ロシアのプーチン大統領が5月16日、集団安全保障条約機構(CSTO)の首脳会議で述べたように、フィンランドスウェーデンNATOに加盟しても、ロシアにとって直ちに脅威となるわけではない。しかし、「この領土への軍事インフラの拡大」は、モスクワからの「反応」をもたらすだろう。

 

フィンランドのペッカ・ハーヴィスト外相は、それでも自国の展望を楽観視している。「しかし、NATOの規約によると、新規加盟国の承認には、30カ国すべての加盟国の一致した同意が必要である。

 

トルコのエルドアン大統領は、あまり歓迎しなかった。「安全保障機関であるNATOに加盟することに「はい」とは言わないだろう。彼らは私たちを説得するために5月16日(月曜日)に来るつもりだった。申し訳ないが、彼らは気にする必要はない」。

 

NATO加盟の批准手続きは通常1年ほどかかるが、軍事同盟はこのプロセスを早めることができると確信していた。

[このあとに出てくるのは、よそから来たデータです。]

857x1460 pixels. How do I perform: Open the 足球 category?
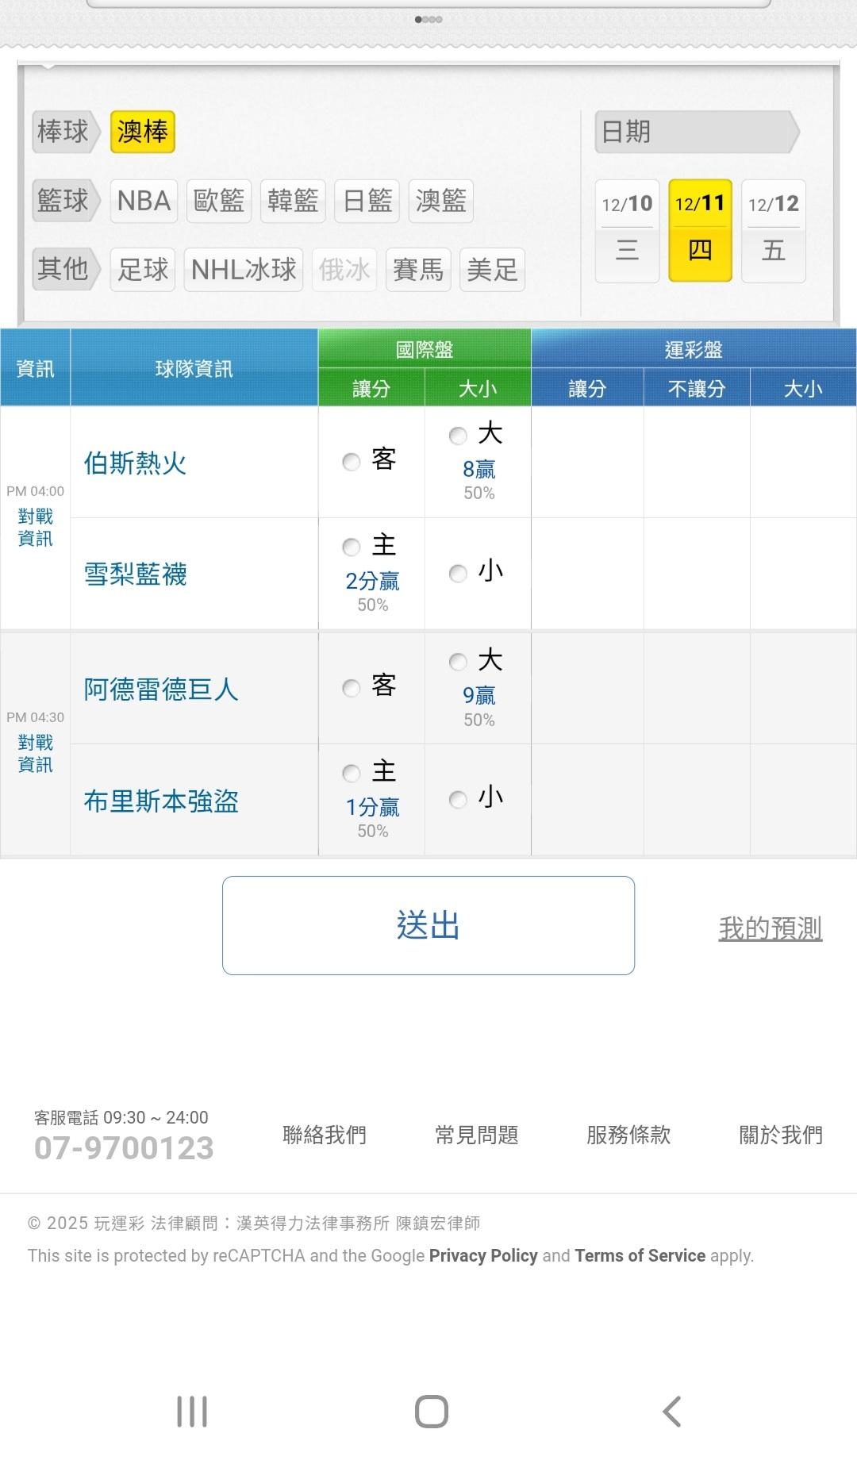143,270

クレムリンのドミトリー・ペスコフ報道官は5月16日(月曜日)、報道陣に対し、ロシアは「フィンランドともスウェーデンとも領土問題はない」と念を押した。

 

本質的にスウェーデンフィンランドは、英国の軍事的・政治的イニシアチブに参加している。

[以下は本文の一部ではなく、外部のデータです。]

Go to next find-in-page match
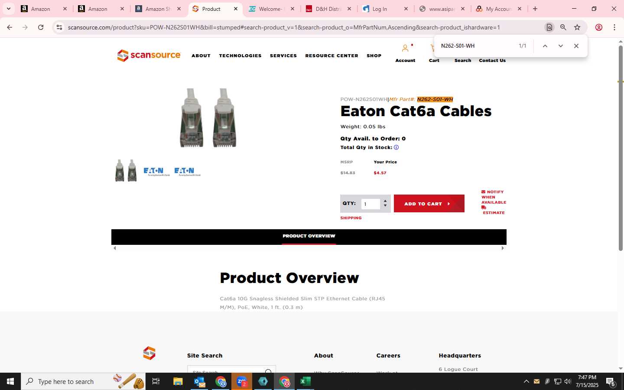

スウェーデンフィンランドは、NATOを「補完」するために協力する10カ国からなる英国主導の統合遠征軍(JEF)を通じて、すでにしばらくの間NATOの問題に関与している。この連合は、加盟国が位置するバルト海地域と北大西洋の安全保障に重点を置いている。

 

JEFは、デンマークフィンランドエストニアアイスランドラトビアリトアニア、オランダ、スウェーデンノルウェーからなる英国主導の遠征軍である。このうち8カ国はNATOにも加盟しており、フィンランドスウェーデンは現在NATOに加盟していない。

 

2012年に初めて構想され、当時の英国国防参謀総長であったサー・デビッド・リチャーズ将軍が発表した。JEFは、英国がアフガニスタンイラクでの作戦に重点を置いた結果、余剰となった統合即応部隊(JRRF)から生まれたものである。

 


多国籍のJEFは、2014年9月のウェールズ・サミットで、ドイツ、英国、イタリアが支援国として活動する新しい「枠組み国家構想」に包含され、NATOのイニシアティブとして公に発足した。

 

2014年9月、マイケル・ファロン英国国防長官は、デンマークエストニアラトビアリトアニア、オランダ、ノルウェー、英国がJEFを設立し、2018年までに完全に運用できるよう意向書への署名を発表した。

 

2015年10月上旬、スウェーデンのピーター・フルトクヴィスト国防相は、政府が議会の知らないところでJEFに参加するための正式な協議を行っているかどうかを確認するため、陸軍議会に召喚された際に、現時点では正式なプロセスが存在しないにもかかわらず、スウェーデンが統合遠征軍に参加することを否定しない、と発言した。

 

2017年6月22日、スウェーデン政府は、スウェーデンが統合遠征軍に参加することを確認した。最近、ジョンソンの旗振り役であるグローバル・ブリテン計画の一環として、複数の欧州首脳がロンドンでボリス・ジョンソン首相とウラジミール・ゼレンスキー(ウクライナ大統領)と会談した。

 

JEF専用の常備部隊はないが、英国は指揮統制を行います。戦略国際問題研究所によると、2021年、JEFはバルト海で初の海上タスクグループ展開を実施した。

しかし、英国は米国抜きでは自国を守れない。2024年12月31日まで再び延長された米英相互防衛協定を通じて、核抑止力を米国防総省に依存している。